* What to work on: Filter the listing below, keeping only the lines with the word "label".
### Supplied entries ###
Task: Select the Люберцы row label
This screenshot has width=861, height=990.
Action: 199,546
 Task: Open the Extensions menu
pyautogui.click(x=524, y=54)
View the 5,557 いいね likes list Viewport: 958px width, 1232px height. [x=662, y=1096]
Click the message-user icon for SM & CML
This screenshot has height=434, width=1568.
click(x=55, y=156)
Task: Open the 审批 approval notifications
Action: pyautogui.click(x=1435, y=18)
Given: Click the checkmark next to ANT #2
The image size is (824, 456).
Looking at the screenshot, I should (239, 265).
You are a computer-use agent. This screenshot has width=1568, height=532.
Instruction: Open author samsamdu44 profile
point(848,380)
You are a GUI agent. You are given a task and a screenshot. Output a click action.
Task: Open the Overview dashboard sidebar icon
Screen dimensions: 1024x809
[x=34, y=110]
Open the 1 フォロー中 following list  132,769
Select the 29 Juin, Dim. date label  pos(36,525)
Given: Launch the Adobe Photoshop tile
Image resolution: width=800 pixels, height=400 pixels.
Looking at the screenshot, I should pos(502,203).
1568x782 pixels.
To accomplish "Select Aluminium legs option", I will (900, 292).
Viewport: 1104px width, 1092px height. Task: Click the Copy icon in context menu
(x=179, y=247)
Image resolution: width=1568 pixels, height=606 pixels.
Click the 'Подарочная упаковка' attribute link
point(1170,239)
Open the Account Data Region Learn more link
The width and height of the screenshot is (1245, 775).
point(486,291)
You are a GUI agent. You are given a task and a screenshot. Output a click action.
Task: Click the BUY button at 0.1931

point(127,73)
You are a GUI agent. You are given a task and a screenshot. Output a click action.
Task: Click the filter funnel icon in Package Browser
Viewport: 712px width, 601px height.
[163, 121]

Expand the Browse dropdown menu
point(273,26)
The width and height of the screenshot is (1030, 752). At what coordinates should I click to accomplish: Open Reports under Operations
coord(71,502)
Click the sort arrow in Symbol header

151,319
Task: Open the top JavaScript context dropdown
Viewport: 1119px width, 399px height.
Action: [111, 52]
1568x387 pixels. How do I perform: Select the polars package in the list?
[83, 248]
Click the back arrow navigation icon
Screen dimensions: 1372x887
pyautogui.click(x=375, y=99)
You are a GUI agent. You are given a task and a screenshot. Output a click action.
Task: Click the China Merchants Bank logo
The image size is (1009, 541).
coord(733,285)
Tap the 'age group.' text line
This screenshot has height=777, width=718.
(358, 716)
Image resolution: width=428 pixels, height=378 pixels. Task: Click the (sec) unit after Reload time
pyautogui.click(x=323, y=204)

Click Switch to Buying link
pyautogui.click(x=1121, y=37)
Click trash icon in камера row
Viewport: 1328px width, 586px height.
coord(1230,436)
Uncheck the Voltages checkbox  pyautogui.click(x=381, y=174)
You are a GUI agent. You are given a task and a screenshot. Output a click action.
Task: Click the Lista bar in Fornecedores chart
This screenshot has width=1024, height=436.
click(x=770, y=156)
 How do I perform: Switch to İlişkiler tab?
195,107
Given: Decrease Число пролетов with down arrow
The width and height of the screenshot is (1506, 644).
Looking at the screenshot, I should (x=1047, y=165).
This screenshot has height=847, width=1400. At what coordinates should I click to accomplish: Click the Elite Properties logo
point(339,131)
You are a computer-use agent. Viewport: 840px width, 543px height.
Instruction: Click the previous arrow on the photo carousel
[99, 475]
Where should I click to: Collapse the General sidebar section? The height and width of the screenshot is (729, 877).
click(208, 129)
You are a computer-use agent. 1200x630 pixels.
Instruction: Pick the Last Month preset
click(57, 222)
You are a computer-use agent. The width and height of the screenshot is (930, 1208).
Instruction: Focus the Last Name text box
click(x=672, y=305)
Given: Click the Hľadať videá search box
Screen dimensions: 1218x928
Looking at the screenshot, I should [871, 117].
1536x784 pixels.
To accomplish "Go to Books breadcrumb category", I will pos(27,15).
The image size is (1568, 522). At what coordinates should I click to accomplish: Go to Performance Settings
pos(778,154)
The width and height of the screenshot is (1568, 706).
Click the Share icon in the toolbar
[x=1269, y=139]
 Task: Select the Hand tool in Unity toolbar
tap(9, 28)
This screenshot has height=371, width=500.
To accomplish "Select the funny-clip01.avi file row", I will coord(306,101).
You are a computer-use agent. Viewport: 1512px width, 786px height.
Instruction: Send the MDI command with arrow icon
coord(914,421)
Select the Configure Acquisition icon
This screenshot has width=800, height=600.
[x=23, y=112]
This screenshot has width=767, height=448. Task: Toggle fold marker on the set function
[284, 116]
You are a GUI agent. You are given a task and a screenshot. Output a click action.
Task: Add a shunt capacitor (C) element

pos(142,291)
###
* Exercise result:
Task: Select the Люберцы row label
Select the 29 Juin, Dim. date label  pos(36,525)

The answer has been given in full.